- **Exercise prompt**
Copy out the records below word for word, starting at the line that contains "The image size" and ending with the last line of the records.

- **Records for this task**

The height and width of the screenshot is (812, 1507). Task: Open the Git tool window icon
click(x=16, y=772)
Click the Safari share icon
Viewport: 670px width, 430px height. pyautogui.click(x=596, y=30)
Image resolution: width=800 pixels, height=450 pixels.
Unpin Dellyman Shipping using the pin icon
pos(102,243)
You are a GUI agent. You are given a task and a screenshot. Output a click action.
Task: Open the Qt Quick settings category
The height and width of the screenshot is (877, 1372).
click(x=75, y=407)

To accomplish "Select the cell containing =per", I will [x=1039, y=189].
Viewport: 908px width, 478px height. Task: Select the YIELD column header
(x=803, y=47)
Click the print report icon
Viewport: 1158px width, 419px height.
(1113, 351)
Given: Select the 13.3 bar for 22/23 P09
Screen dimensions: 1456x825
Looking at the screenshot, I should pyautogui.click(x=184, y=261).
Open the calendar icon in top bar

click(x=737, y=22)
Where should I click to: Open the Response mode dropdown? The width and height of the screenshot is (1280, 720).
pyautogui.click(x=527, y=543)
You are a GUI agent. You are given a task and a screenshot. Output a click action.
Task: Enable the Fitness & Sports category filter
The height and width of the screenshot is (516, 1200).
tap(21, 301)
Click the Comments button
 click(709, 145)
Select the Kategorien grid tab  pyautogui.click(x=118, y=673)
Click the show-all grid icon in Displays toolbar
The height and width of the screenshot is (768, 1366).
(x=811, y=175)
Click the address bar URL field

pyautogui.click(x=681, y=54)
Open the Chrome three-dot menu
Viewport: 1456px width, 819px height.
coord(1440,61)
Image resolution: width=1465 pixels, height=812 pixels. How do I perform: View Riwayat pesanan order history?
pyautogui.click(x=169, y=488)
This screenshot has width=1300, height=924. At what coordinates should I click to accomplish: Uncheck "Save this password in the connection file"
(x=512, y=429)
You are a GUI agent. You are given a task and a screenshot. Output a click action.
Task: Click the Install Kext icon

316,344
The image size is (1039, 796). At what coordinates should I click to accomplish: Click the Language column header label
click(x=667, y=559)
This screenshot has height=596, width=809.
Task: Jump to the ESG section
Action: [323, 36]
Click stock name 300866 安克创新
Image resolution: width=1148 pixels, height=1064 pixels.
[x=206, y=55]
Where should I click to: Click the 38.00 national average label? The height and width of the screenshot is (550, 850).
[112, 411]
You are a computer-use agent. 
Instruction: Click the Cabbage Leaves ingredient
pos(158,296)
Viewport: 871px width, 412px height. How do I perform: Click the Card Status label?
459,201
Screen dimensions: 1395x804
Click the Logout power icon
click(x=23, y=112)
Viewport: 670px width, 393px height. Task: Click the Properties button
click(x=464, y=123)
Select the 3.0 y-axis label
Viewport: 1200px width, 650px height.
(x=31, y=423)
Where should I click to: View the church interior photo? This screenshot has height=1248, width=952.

- **Solution to this problem**
The image size is (1039, 796). At what coordinates should I click to accomplish: Click the Language column header label
click(x=667, y=559)
This screenshot has height=596, width=809.
Task: Jump to the ESG section
Action: [323, 36]
Click stock name 300866 安克创新
Image resolution: width=1148 pixels, height=1064 pixels.
[x=206, y=55]
Where should I click to: Click the 38.00 national average label? The height and width of the screenshot is (550, 850).
[112, 411]
You are a computer-use agent. 
Instruction: Click the Cabbage Leaves ingredient
pos(158,296)
Viewport: 871px width, 412px height. How do I perform: Click the Card Status label?
459,201
Screen dimensions: 1395x804
Click the Logout power icon
click(x=23, y=112)
Viewport: 670px width, 393px height. Task: Click the Properties button
click(x=464, y=123)
Select the 3.0 y-axis label
Viewport: 1200px width, 650px height.
(x=31, y=423)
Where should I click to: View the church interior photo? This screenshot has height=1248, width=952.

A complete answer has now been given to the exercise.